Wednesday, 22 July 2015

The Criteria For Buhari’s Ministers



President Muhammadu Buhari’s two-month-long delay in presenting his list of ministers to the Senate for screening and confirmation has generated concern in many quarters over the direction of his administration as well as its workability. However, the recent report that 33 of 36 ministerial nominees failed the integrity test conducted by various organs of government adds a new twist to the circumstances of the forthcoming cabinet.
According to the report, routine background checks on the nominees by security agencies like the Nigeria Police, the Department of State Services (DSS), the Economic and Financial Crimes Commission (EFCC) and Independent Corrupt Practices Commission (ICPC) revealed instances of past involvement in fraudulent activities, including misappropriation of public funds among other sins. This development is remarkable in many respects.
For the first time, at least since the return to civil rule in 1999, Nigerians can see a departure from the usual screening of nominees for political office that always returned them with a clean bill of health. Usually, any nominee scheduled for such security screening automatically came clean, his or her past sins notwithstanding. 
The situation was so graphic that even individuals that were known in the public domain as persons with questionable character were cleared by the security agencies involved.

The merit of the present development manifests in at least two dimensions. First, it demonstrates the extent of the collapse of values in our society and the associated rot in public service whereby many of the leading lights are actually villains who should be in jail.

Given the tradition through which ministerial nominees emerge, the failed nominees must have been persons of significant social standing with the much vaunted electoral value, but whose bases were actually built on questionable premises. Also, the development has sent a signal that nomination to public office, at least during the Buhari era, is not going to be business as usual.

With the emerging drama, however, the government should carefully identify and engage worthy Nigerians with the requisite criteria to occupy ministerial and other offices in the administration in order for the country to make progress.

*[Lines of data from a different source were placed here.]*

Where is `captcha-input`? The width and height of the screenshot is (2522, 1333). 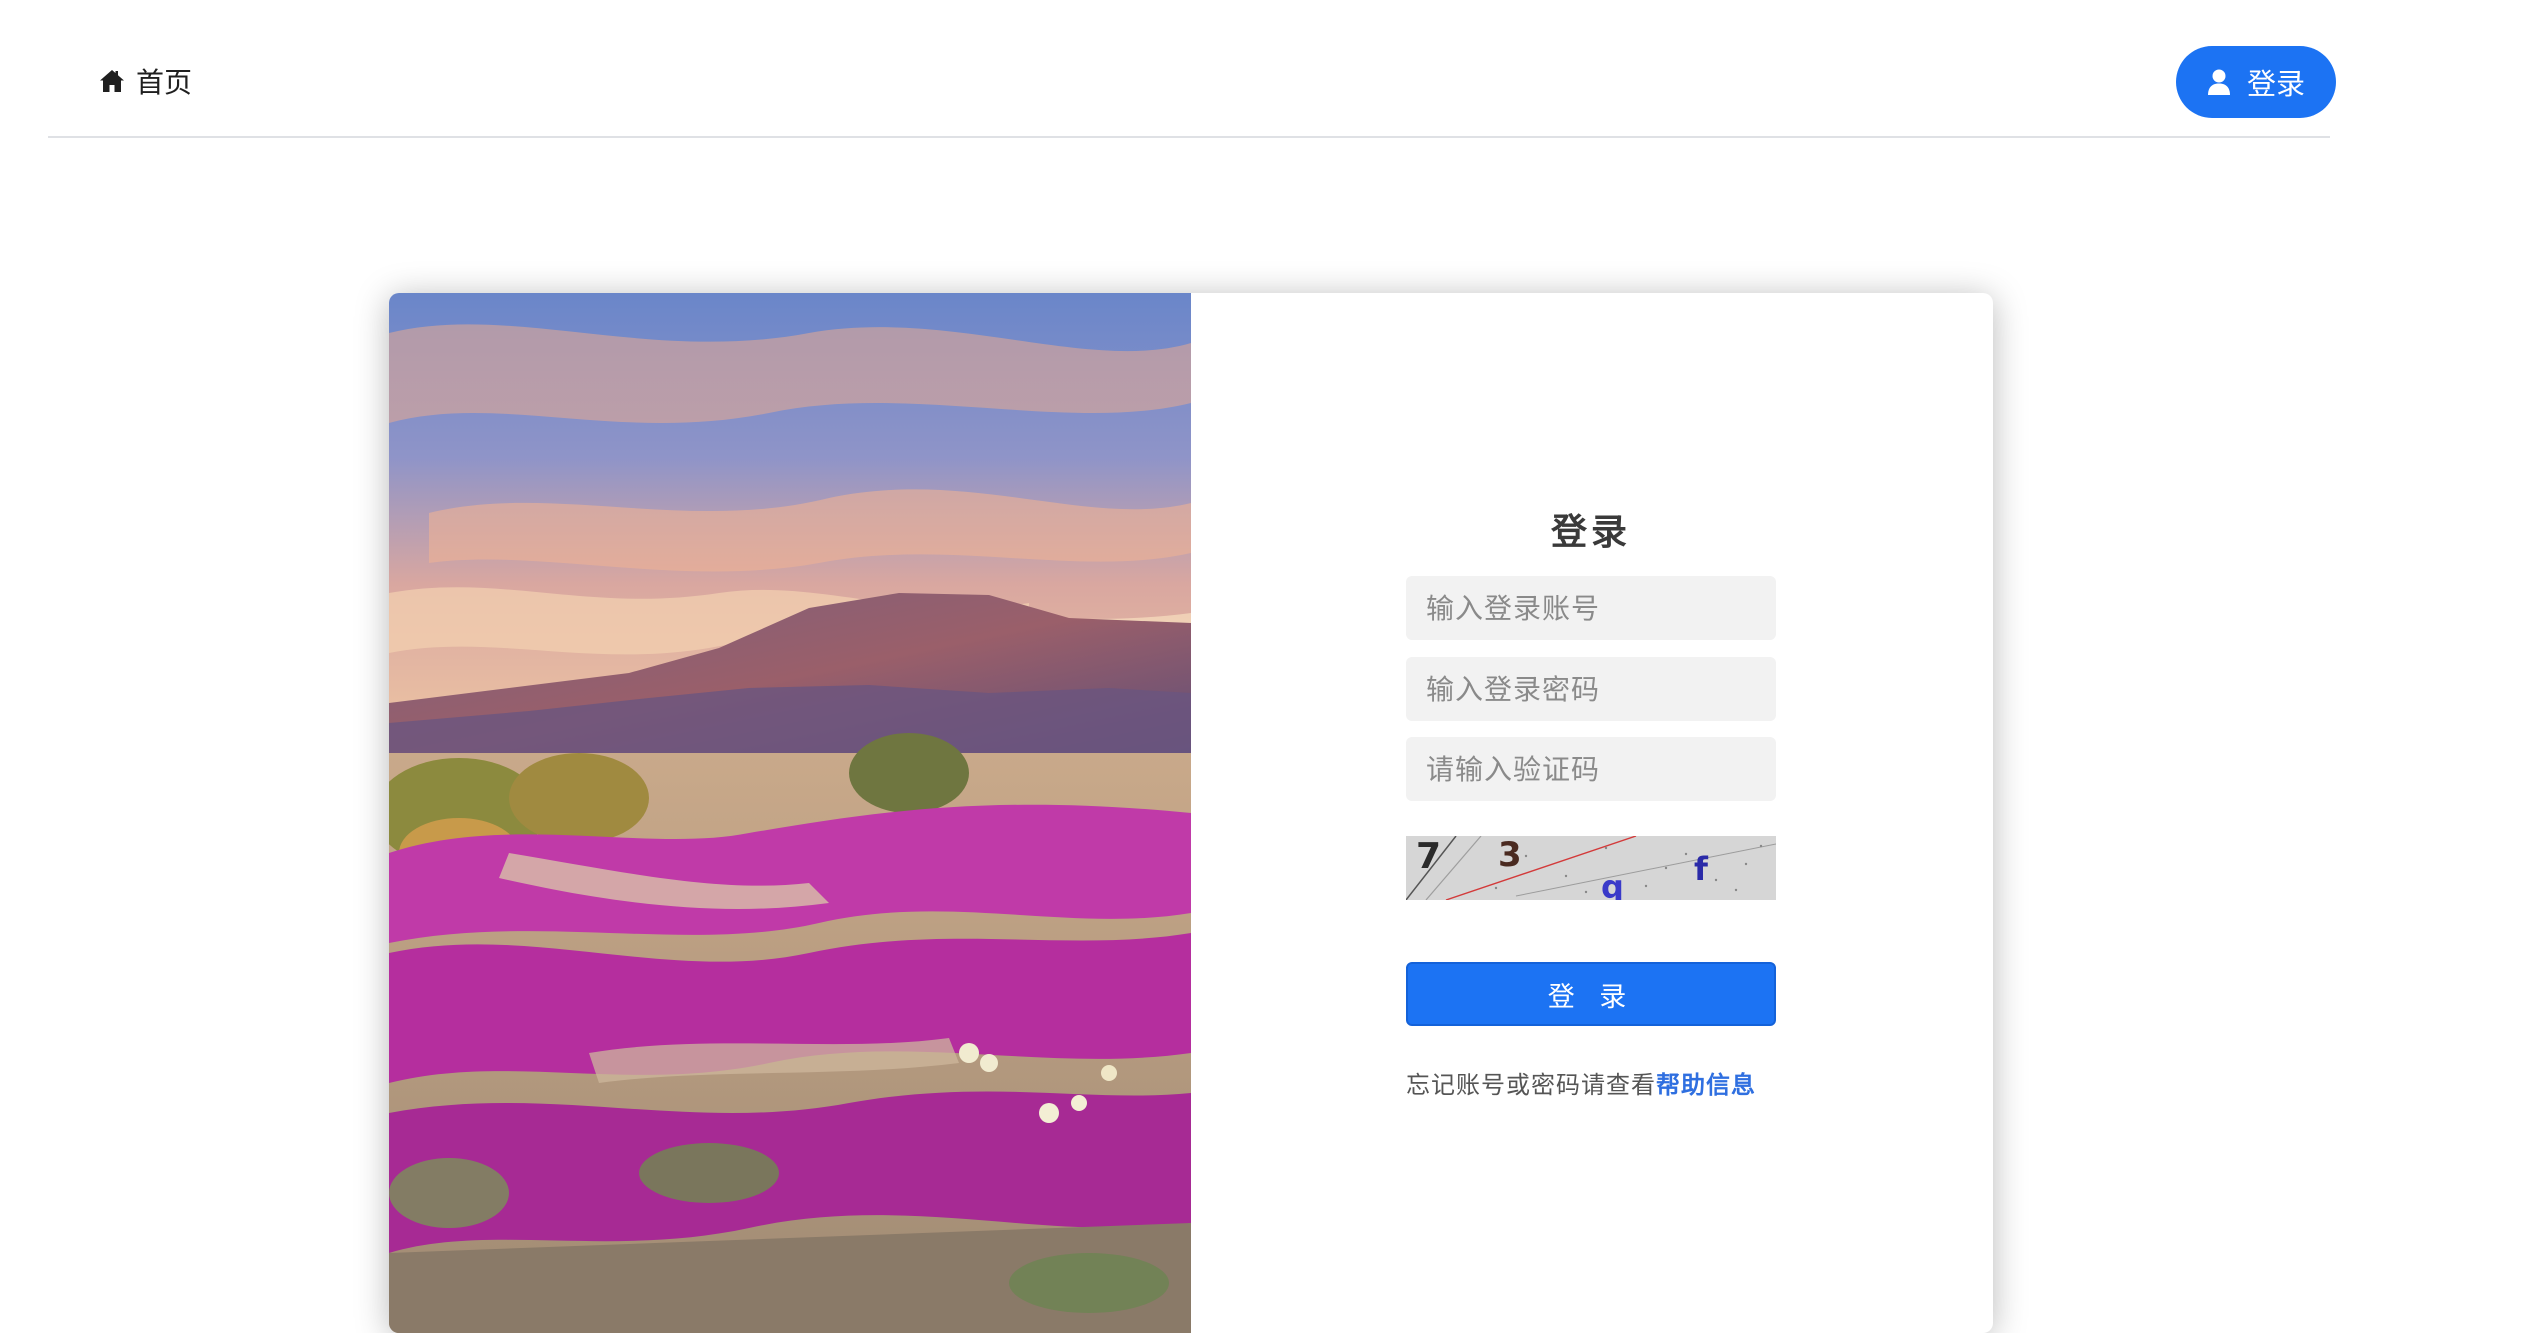 captcha-input is located at coordinates (1591, 769). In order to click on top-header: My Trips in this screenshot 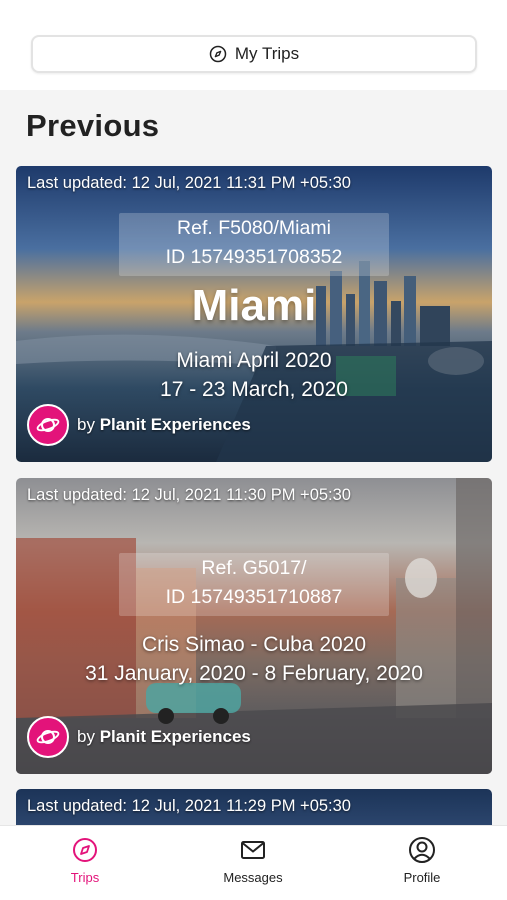, I will do `click(254, 45)`.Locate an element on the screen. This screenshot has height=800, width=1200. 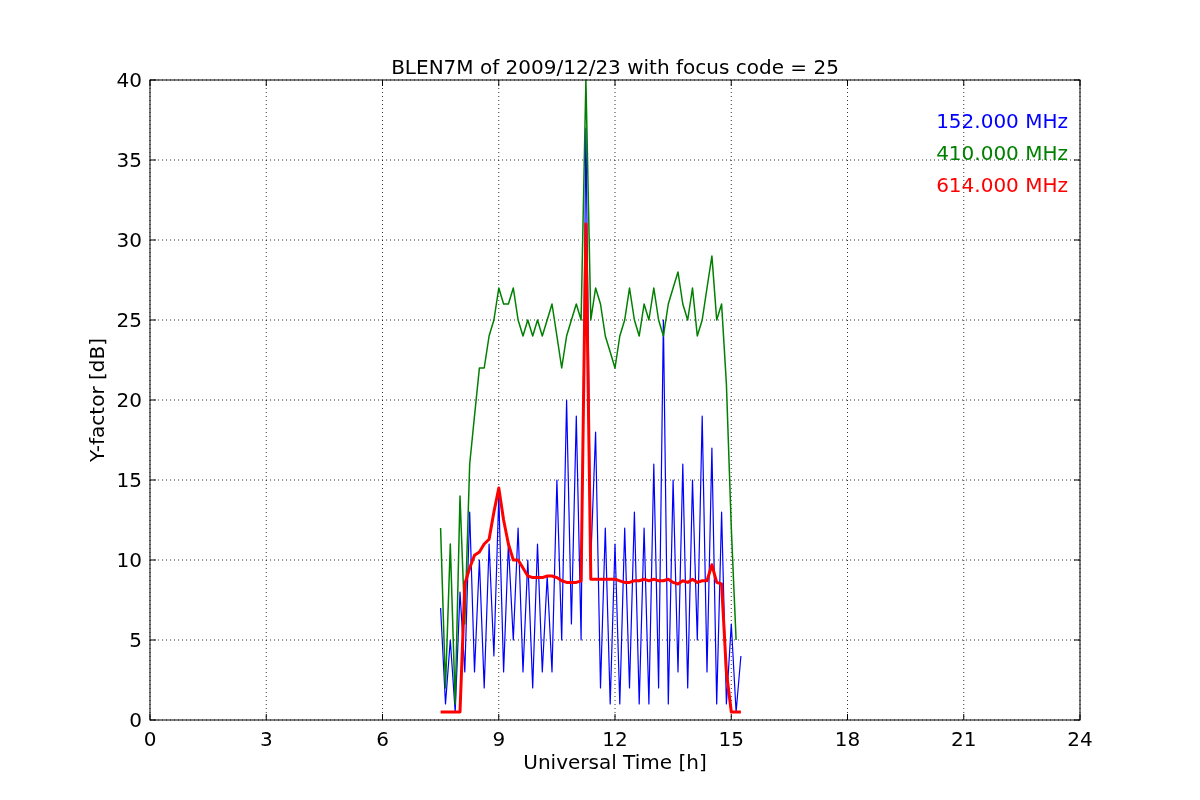
x-tick-label: 21 is located at coordinates (964, 739).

At least, they are available within and outside the country.
Besides, the development should serve, for the administration and the country, as a wake-up call for launching the clean-up of the socio-political system in pursuit of the change in the conduct of government business which we all desire for our nation. 
In the interest of equity, the treasury looters so identified by default should not go scot-free, but serve as the starting point of the cleansing programme of the administration.